Some days he doubted whether she had ever existed. Every child had imaginary friends. His best friend used to hang out with Pinky, a giant blue abominable snowman, so what made his Rainbow so incredible? A blonde girl who rode a horse through the sky- it wasn’t like he was so original.

But he knew that she was real, if only by her absence. He saw color begin to creep out of things. The blue shirt he’d worn as a boy, and all his clothes, he thought that maybe they had faded because it had been washed so many times. He thought that the grey in his mother’s hair came from age, and that he grew pale from the many hours he spent indoors.

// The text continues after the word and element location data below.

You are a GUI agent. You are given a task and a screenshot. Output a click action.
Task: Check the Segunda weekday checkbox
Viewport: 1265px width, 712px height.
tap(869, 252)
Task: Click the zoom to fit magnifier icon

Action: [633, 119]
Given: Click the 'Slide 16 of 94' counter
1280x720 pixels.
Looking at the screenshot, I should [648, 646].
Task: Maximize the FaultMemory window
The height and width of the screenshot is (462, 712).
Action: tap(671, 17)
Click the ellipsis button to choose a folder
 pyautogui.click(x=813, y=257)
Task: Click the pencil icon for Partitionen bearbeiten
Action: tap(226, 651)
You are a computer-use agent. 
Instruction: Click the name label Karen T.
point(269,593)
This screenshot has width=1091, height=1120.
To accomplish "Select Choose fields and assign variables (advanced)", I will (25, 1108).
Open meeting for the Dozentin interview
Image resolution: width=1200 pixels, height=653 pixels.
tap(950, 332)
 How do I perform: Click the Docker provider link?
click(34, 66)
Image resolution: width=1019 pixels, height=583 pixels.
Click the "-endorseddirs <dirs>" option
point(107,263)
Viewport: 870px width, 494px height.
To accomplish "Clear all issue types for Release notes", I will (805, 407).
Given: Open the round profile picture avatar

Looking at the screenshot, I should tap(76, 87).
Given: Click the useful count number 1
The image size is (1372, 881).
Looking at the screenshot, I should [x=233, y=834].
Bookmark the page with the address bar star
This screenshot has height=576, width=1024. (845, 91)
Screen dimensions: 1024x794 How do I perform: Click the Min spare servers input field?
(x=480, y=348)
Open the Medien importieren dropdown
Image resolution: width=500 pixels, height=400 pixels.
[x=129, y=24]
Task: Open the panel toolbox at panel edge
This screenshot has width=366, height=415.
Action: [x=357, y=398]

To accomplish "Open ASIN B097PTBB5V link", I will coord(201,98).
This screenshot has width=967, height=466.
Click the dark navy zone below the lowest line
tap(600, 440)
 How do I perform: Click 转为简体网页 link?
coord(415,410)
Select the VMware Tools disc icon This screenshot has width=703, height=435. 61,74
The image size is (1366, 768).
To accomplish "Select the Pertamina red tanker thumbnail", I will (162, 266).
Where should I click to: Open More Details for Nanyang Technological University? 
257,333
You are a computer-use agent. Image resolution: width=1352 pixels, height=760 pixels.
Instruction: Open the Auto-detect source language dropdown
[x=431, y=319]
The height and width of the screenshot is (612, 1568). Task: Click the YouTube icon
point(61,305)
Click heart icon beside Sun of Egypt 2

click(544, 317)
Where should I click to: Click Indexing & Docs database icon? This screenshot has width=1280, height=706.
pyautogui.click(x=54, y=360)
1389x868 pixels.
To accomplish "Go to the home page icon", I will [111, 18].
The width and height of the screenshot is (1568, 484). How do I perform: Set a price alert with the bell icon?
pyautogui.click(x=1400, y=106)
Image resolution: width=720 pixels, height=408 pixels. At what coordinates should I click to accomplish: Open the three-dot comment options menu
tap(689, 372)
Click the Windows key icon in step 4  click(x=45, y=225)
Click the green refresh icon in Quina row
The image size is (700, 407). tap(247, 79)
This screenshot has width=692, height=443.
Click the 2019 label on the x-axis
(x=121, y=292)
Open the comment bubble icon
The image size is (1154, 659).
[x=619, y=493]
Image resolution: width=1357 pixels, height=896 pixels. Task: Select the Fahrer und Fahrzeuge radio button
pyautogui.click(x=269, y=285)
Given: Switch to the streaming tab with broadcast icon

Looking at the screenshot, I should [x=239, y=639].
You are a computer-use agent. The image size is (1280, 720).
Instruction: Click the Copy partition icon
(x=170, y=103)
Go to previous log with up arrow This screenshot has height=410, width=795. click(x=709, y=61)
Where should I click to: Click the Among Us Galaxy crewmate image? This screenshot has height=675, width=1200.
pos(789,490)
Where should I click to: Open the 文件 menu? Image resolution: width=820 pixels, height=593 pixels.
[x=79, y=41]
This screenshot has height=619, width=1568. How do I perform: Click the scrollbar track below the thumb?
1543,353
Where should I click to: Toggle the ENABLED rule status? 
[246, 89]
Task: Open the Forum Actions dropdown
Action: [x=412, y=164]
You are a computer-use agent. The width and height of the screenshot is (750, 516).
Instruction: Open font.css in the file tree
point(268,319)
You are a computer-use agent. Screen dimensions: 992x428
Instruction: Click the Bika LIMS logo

He thought that maybe it was just his eyesight going bad early, why the trees looked less green and the sunsets less bright. He always expected to see Rainbow during the sunset, even though he’d never seen her there before.

And then one day the winter came, and it never left. But it wasn’t an ordinary winter, with snow and harsh, beautiful blue skies, aurora borealis, skiing and laughter. There were no golden ciders or multicolored lights. There was just the cold, and even the snow was grey. Everything was murky, and dismal.

He recognized the signs, because once when he was a child, something like this had happened. The spring had taken too long to alive, because Rainbow’s friend Stormy, in charge of the cold, wind, and- imagine- storms, had gotten carried away. The colors too, had faded before, when Rainbow was struggling against evil to make them all stick in the world. But things had always gotten fixed, and Rainbow had always come around, flying down from her Rainbow to assure him that everything was going to be all right on earth.

But it had now been three years of winter, and eight since he last saw Rainbow. Between then and now, he’d changed from a boy into a young man, as silly as that phrase sounded to him. He’d had one too many cold nights, seen one too many frostbite cases, see one too many neighbors go mad from the lack of joy that remained in the world to be the same person.

He was beginning to accept that he and Earth were alone.

And then, one day, the sky broke and a rainbow tore through the fog down towards his front lawn. His he felt too frozen, and he just now he realized- angry and betrayed to be truly happy, to have much hope. But around where the rainbow touched the ground the snow began to melt and reveal fresh, green grass underneath.

He heard the faint pattering of Starlite’s hooves, and he saw Rainbow dismount gracefully from her horse as she came into his site. She looked the same; she hadn’t aged the way he had. He didn’t know what he was expecting if he ever saw her again- a teenaged Rainbow, like himself, perhaps? But he supposed that if she was to be the guardian of colors for all time, it couldn’t really work that way. Still, it seemed cruel that she should remain a child with all that wisdom behind her eyes, and it made him wonder how old she’d been when they’d met as children.

“Where have you been?” He’d meant to embrace her, to tell her that he was just glad she was alive and okay after all this time, but he found his feet rooted to the spot. She was his hero, and she’d failed him.

Rainbow, who looked seemed to glow, backlit by the rainbows beams as she made her way towards him, sounded much weaker when she spoke, “Hello Brian.” She said, sounding tired, “I’m sorry it took me so long. I wanted you to be the first to know that your world is going to be okay, that I’m fixing it.”

He remained motionless, years of thoughts spinning through his head. She reached out, meeting him eye to eye held above ground by the rainbow, and her blue eyes stared into his as she reached out and put her hand on his shoulder.

Warmth spread through him, and he felt himself have color once again. He realized his was weeping, and looked down as the color spread from his out through the rest of his yard, and into the streets.

And then he looked up, and Rainbow was gone.